▶ **Brief**
Your output must match the records below character for character.

Dataset records:
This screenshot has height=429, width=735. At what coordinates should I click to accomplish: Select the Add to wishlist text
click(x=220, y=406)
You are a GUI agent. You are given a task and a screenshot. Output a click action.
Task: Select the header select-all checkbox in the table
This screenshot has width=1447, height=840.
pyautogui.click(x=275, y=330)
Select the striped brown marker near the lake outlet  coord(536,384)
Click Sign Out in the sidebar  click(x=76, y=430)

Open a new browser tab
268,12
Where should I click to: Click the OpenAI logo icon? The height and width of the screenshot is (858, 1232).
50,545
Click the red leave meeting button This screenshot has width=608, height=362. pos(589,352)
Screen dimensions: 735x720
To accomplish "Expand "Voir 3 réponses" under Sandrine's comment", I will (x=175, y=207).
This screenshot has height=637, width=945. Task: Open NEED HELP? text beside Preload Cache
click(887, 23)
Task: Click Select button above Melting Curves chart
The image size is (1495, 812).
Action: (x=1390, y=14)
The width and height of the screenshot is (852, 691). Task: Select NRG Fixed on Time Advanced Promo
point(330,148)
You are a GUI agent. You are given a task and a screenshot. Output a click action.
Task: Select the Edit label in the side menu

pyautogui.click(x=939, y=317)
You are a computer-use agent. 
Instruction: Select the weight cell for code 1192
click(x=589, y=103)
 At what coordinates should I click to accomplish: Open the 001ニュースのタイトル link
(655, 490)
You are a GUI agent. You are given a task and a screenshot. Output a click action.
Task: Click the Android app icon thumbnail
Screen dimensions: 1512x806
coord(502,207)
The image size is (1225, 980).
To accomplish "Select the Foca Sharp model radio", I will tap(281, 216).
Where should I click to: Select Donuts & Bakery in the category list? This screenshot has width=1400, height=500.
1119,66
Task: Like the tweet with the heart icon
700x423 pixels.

▶ **Output below**
This screenshot has height=429, width=735. At what coordinates should I click to accomplish: Select the Add to wishlist text
click(x=220, y=406)
You are a GUI agent. You are given a task and a screenshot. Output a click action.
Task: Select the header select-all checkbox in the table
This screenshot has width=1447, height=840.
pyautogui.click(x=275, y=330)
Select the striped brown marker near the lake outlet  coord(536,384)
Click Sign Out in the sidebar  click(x=76, y=430)

Open a new browser tab
268,12
Where should I click to: Click the OpenAI logo icon? The height and width of the screenshot is (858, 1232).
50,545
Click the red leave meeting button This screenshot has width=608, height=362. pos(589,352)
Screen dimensions: 735x720
To accomplish "Expand "Voir 3 réponses" under Sandrine's comment", I will (x=175, y=207).
This screenshot has height=637, width=945. Task: Open NEED HELP? text beside Preload Cache
click(887, 23)
Task: Click Select button above Melting Curves chart
The image size is (1495, 812).
Action: (x=1390, y=14)
The width and height of the screenshot is (852, 691). Task: Select NRG Fixed on Time Advanced Promo
point(330,148)
You are a GUI agent. You are given a task and a screenshot. Output a click action.
Task: Select the Edit label in the side menu

pyautogui.click(x=939, y=317)
You are a computer-use agent. 
Instruction: Select the weight cell for code 1192
click(x=589, y=103)
 At what coordinates should I click to accomplish: Open the 001ニュースのタイトル link
(655, 490)
You are a GUI agent. You are given a task and a screenshot. Output a click action.
Task: Click the Android app icon thumbnail
Screen dimensions: 1512x806
coord(502,207)
The image size is (1225, 980).
To accomplish "Select the Foca Sharp model radio", I will tap(281, 216).
Where should I click to: Select Donuts & Bakery in the category list? This screenshot has width=1400, height=500.
1119,66
Task: Like the tweet with the heart icon
700x423 pixels.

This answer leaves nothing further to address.